Notte movimentata tra Serrastretta e San Pietro Apostolo, nel Catanzarese, dove un uomo di 35 anni è stato arrestato dai Carabinieri al termine di un inseguimento che ha messo a rischio la sicurezza stradale.

L’episodio è avvenuto nella notte di domenica 1° marzo, durante un servizio di pattugliamento del territorio svolto dai Carabinieri della Compagnia di Soveria Mannelli. Una pattuglia del Nucleo Radiomobile ha intimato l’Alt a un’autovettura sospetta, ma il conducente, anziché fermarsi, ha accelerato dandosi alla fuga.

Ne è nato un inseguimento lungo circa 8 chilometri tra strade urbane ed extraurbane del territorio di Serrastretta. Durante la fuga, l’uomo avrebbe guidato a velocità sostenuta e senza rispettare la segnaletica stradale, mettendo concretamente in pericolo la sicurezza degli altri automobilisti e dei pedoni.

I militari hanno proseguito l’inseguimento con i dispositivi di emergenza attivati fino a quando il fuggitivo ha perso il controllo del veicolo. L’auto si è fermata ai margini della carreggiata nei pressi del ponte che sovrasta il fiume Amato, quasi al confine con il comune di San Pietro Apostolo.

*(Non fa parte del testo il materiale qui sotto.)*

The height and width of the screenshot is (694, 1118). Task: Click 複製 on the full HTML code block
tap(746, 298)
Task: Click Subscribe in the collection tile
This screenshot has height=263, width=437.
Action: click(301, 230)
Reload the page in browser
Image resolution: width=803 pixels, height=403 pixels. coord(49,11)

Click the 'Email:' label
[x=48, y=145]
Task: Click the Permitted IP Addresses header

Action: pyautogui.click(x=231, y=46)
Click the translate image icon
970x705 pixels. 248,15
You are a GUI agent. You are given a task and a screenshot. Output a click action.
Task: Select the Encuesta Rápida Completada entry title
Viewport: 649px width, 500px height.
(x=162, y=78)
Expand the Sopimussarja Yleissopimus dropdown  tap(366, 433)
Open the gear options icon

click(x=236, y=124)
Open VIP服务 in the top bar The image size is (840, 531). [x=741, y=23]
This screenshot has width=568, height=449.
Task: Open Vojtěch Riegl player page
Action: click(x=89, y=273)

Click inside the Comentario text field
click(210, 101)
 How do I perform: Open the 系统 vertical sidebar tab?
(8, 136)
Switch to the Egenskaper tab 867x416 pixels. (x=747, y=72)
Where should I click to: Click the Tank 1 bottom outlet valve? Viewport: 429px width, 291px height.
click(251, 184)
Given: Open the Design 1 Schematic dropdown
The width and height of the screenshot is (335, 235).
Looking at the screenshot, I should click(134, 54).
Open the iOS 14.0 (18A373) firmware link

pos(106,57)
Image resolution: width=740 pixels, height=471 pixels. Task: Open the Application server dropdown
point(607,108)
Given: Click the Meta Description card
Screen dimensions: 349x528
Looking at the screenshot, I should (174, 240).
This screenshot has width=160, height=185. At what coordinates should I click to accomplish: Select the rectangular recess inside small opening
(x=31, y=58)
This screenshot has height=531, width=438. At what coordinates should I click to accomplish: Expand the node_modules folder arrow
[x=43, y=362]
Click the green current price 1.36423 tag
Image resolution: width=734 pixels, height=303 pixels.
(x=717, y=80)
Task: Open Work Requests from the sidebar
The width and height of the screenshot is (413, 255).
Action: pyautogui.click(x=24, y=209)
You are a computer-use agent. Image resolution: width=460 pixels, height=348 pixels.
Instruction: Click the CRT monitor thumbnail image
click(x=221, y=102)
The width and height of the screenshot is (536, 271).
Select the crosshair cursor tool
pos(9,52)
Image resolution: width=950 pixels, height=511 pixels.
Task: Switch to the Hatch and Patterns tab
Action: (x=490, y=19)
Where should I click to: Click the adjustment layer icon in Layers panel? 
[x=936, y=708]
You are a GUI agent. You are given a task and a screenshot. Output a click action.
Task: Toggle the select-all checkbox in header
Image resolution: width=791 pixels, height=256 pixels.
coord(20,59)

Grazie all’intervento dei Carabinieri e alla gestione della situazione, l’episodio non ha avuto conseguenze per le persone: nessuno è rimasto ferito.

Una volta fermato, l’uomo è apparso in evidente stato di alterazione e si è rifiutato di sottoporsi agli accertamenti per verificare un eventuale stato di ebbrezza o l’assunzione di sostanze stupefacenti.

Per questo motivo nei suoi confronti è scattato l’arresto con le accuse di inottemperanza all’invito a fermarsi con fuga pericolosa, prevista dall’articolo 192, comma 7-bis, del Codice della Strada, e resistenza a pubblico ufficiale ai sensi dell’articolo 337 del Codice Penale. L’uomo è stato inoltre denunciato per il rifiuto di sottoporsi agli accertamenti alcolemici e tossicologici.

Si tratta della prima applicazione, da parte dei Carabinieri dell’area del Reventino, della recente modifica al Codice della Strada introdotta con il decreto legge in materia di sicurezza pubblica entrato in vigore lo scorso 25 febbraio. La norma prevede pene più severe per chi non si ferma all’Alt delle forze dell’ordine e si dà alla fuga mettendo in pericolo l’incolumità altrui: è prevista la reclusione da sei mesi a cinque anni, oltre alla confisca del veicolo, salvo che appartenga a una persona estranea al reato.